If you are marketing for law firms, it’s important to be mindful of your state’s bar regulations for advertising. In this article we’ll go over some of the high level points to look out for. Georgia’s State Bar has no lawyer advertising rules that specifically apply to digital marketing or an attorney’s website. It is still vitally important that an attorney understand the advertising rules stated in the Georgia Rules of Professional Conduct.
Rule 7.2 states that an attorney is permitted to advertise their services through h the use of written or electronic communication, such as attorney websites. However, all advertisements must:
- be kept for two years after its last dissemination along with a record of when and where it was used
- include the name, physical location and telephone number of each lawyer or law firm who paid for the advertisement and who takes full personal responsibility for the advertisement.
While attorneys are permitted to advertise their services, they are not allowed to use false, fraudulent, deceptive, or misleading information in any communication, including websites as defined in Rule 7.1 of the Georgia Rules of Professional Conduct.

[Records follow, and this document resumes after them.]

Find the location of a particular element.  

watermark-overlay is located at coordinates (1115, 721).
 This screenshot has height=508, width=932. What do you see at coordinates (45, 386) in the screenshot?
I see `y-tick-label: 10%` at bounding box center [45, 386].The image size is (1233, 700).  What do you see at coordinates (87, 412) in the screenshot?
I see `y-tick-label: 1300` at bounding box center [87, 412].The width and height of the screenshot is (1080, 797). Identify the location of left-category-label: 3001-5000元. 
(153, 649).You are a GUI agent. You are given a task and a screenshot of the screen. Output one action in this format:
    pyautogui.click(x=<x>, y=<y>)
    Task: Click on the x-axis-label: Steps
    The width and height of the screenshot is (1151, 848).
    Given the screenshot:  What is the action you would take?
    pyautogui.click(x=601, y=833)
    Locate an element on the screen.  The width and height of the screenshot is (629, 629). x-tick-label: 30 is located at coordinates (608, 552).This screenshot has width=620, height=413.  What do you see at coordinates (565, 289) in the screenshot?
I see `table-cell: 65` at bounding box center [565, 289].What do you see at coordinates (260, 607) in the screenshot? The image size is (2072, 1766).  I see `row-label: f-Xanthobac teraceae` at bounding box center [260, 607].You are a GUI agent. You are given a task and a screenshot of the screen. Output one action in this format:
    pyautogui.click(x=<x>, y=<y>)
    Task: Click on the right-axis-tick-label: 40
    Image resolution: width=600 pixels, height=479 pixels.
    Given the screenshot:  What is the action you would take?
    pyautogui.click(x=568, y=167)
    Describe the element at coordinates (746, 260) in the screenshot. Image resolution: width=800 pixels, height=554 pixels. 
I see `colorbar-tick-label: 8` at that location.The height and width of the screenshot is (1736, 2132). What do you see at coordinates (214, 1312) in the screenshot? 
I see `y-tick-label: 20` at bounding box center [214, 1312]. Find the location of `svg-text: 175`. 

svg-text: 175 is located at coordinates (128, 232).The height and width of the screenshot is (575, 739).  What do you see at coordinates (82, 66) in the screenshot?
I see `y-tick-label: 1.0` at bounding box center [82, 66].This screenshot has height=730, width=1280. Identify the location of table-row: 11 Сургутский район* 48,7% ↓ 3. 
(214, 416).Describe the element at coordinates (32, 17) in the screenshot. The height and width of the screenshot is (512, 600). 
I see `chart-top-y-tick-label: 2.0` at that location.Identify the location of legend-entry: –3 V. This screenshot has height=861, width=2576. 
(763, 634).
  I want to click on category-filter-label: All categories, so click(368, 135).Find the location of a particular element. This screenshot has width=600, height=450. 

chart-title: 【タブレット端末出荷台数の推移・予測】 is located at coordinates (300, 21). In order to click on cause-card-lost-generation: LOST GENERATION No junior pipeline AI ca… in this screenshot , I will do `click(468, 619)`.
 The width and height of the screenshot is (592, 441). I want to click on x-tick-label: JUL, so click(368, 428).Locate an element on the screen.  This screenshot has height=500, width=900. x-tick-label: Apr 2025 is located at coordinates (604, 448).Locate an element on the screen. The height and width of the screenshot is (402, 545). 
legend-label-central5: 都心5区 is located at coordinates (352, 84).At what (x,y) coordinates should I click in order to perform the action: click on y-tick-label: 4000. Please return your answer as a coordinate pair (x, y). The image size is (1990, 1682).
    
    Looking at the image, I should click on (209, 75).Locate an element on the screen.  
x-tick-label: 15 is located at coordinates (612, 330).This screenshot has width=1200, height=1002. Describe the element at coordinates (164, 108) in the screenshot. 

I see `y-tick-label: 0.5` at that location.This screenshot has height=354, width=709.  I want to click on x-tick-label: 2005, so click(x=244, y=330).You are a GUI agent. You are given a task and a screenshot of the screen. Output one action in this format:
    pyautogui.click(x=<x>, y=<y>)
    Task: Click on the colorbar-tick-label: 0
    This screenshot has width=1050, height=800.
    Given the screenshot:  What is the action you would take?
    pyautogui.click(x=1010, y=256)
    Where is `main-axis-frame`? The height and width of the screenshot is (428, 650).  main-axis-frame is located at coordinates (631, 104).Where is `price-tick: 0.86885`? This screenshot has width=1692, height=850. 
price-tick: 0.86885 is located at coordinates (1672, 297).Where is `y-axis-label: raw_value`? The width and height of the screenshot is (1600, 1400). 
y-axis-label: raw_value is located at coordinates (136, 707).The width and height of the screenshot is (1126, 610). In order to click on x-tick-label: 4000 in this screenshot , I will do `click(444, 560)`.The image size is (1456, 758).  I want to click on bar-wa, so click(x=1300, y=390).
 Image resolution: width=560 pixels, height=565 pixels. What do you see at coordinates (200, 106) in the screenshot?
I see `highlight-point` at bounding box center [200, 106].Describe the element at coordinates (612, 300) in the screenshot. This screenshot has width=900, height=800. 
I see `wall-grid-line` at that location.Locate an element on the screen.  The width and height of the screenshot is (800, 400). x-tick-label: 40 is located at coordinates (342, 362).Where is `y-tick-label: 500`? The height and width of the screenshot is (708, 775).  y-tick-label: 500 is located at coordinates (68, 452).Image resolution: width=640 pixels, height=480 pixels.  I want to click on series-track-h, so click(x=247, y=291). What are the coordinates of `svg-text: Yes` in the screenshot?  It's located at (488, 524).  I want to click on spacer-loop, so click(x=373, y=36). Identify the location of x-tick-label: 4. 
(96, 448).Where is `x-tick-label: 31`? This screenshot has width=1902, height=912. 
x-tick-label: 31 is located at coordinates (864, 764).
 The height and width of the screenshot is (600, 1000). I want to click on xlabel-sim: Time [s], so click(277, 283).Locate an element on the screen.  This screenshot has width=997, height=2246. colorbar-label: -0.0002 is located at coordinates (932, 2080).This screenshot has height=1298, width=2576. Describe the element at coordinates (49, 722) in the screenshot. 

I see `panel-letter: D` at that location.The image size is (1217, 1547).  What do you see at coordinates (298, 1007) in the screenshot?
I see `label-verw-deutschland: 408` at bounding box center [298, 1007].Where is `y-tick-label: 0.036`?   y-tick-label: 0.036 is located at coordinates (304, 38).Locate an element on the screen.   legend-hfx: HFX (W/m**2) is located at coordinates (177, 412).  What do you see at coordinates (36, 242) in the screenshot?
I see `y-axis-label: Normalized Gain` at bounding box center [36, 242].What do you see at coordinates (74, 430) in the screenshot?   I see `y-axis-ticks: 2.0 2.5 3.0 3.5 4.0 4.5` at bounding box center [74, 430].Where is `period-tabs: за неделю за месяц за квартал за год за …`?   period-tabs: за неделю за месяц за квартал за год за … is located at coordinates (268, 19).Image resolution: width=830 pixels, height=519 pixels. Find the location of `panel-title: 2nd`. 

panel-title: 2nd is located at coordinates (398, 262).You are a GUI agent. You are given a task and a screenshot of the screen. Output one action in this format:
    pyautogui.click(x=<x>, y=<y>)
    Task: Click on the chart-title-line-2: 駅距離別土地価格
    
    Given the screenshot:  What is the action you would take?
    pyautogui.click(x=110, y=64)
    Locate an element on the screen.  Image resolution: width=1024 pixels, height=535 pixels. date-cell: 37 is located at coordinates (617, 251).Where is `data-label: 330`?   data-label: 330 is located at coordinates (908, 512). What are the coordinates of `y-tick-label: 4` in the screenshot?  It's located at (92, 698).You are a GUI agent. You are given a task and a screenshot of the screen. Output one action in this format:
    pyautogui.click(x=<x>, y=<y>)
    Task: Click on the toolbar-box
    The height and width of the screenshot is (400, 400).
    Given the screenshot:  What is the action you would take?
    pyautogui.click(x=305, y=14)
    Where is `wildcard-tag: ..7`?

A communications can be considered false or misleading if:
- contains a material misrepresentation of fact or law or omits a fact necessary to make the statement considered as a whole not materially misleading;
- is likely to create an unjustified expectation about results the lawyer can achieve, or states or implies that the lawyer can achieve results by means that violate the Georgia Rules of Professional Conduct or other law;
- compares the lawyer’s services with other lawyers’ services unless the comparison can be factually substantiated;
- fails to include the name of at least one lawyer responsible for its content; or
- contains any information regarding contingent fees, and fails to conspicuously present the following disclaimer:
“Contingent attorneys’ fees refers only to those fees charged by attorneys for their legal services. Such fees are not permitted in all types of cases. Court costs and other additional expenses of legal action usually must be paid by the client.”
- contains the language ‘no fee unless you win or collect’ or any similar phrase and fails to conspicuously present the following disclaimer:
“No fee unless you win or collect” [or insert the similar language used in the communication] refers only to fees charged by the attorney. Court costs and other additional expenses of legal action usually must be paid by the client. Contingent fees are not permitted in all types of cases.
Rule 7.4 states that an attorney may not claim to be a “specialist” or in a certain field of law or “certified” in any communication, however a lawyer may:
“communicate the fact that the lawyer does or does not practice in particular fields of law. A lawyer who is a specialist in a particular field of law by experience, specialized training or education, or is certified by a recognized and bona fide professional entity, may communicate such specialty or certification so long as the statement is not false or misleading.”